The issue isn't so black and white.

The truth is, Bryant is entitled to whatever the Lakers are willing to pay him. There's no other walk of life where we'd fault somebody for maximizing his earning potential—especially in a line of work like NBA basketball where players' careers end in their 30s.

John Bazemore/Associated Press

What we can fault Bryant for, though, is signing a huge extension and then complaining about what his acceptance of those terms has done to the franchise.

In other words, he can't take all that money and then grouse about what will likely be another lost year in 2014-15. Kobe told Mike Bresnahan:

Oh, yeah, let's just play next year and let's just suck again. No. Absolutely not. It's my job to go out there on the court and perform, no excuses for it. Right? You've got to get things done. Same thing with the front office. The same expectations they have of me when I perform on the court, it's the same expectations I have for them up there.

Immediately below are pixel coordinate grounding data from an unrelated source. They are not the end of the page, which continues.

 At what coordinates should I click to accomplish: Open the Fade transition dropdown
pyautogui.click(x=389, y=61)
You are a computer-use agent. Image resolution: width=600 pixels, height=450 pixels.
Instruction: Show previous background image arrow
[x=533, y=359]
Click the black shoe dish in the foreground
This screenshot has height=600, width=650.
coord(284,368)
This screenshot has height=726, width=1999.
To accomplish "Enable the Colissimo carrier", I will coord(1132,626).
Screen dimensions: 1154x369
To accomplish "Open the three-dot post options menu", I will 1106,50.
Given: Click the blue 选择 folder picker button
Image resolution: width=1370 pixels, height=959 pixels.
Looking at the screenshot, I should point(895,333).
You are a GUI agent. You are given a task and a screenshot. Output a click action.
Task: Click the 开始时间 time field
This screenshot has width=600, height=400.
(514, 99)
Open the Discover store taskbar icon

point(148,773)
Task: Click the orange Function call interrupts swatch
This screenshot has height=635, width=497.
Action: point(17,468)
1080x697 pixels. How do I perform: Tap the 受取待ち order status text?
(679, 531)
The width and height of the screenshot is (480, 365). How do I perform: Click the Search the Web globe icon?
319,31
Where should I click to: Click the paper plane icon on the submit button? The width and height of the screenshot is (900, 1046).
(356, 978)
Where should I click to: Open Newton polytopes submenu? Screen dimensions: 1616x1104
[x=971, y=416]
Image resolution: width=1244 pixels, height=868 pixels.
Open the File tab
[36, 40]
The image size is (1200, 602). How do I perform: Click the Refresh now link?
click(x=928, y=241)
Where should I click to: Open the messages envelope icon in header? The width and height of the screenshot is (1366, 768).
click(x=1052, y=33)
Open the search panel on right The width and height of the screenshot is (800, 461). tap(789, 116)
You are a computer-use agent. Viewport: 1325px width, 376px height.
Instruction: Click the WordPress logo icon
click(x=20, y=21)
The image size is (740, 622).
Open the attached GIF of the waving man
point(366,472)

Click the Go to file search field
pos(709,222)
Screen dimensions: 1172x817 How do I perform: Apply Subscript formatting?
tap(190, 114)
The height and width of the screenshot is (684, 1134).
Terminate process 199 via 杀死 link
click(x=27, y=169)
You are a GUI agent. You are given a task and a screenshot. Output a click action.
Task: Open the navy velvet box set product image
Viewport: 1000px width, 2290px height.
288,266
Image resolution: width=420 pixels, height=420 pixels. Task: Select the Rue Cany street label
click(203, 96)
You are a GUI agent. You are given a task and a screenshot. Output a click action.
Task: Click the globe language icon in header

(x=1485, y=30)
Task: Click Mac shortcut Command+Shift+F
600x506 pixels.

Bryant wants it both ways. He wants his money and he wants to win. Maybe those things weren't mutually exclusive in the past, but they are now.

The Blind Mamba

Jan 24, 2014; Orlando, FL, USA; Los Angeles Lakers shooting guard Kobe Bryant (24) against the Orlando Magic during the second quarter at Amway Center. Mandatory Credit: Kim Klement-USA TODAY Sportsw
Kim Klement-USA TODAY Sports

Signing that big extension made Bryant part of the problem, but, as I said, it's overly simplistic to blame him for taking money that was offered to him. It's actually more reasonable to blame him for being part of the problem without realizing it.

By putting the onus back on the front office, he's missing the point, passing the buck and lying to himself.

Kobe is right to question his team's decision-makers. After all, they're the ones who foolishly offered a 35-year-old veteran a massive deal despite a recently torn Achilles tendon and a worrisome track record of alienating accompanying stars.

Bryant has never had to face facts in his NBA career, so it's no great wonder he can't grasp the truth of his predicament now. Up to this point, his otherworldly talent and drive have allowed him to bend reality to his will. 

He can't do that anymore. So now he's bending it in a different, more delusional way: by blaming everyone responsible for the Lakers' downfall. Well, everyone but himself.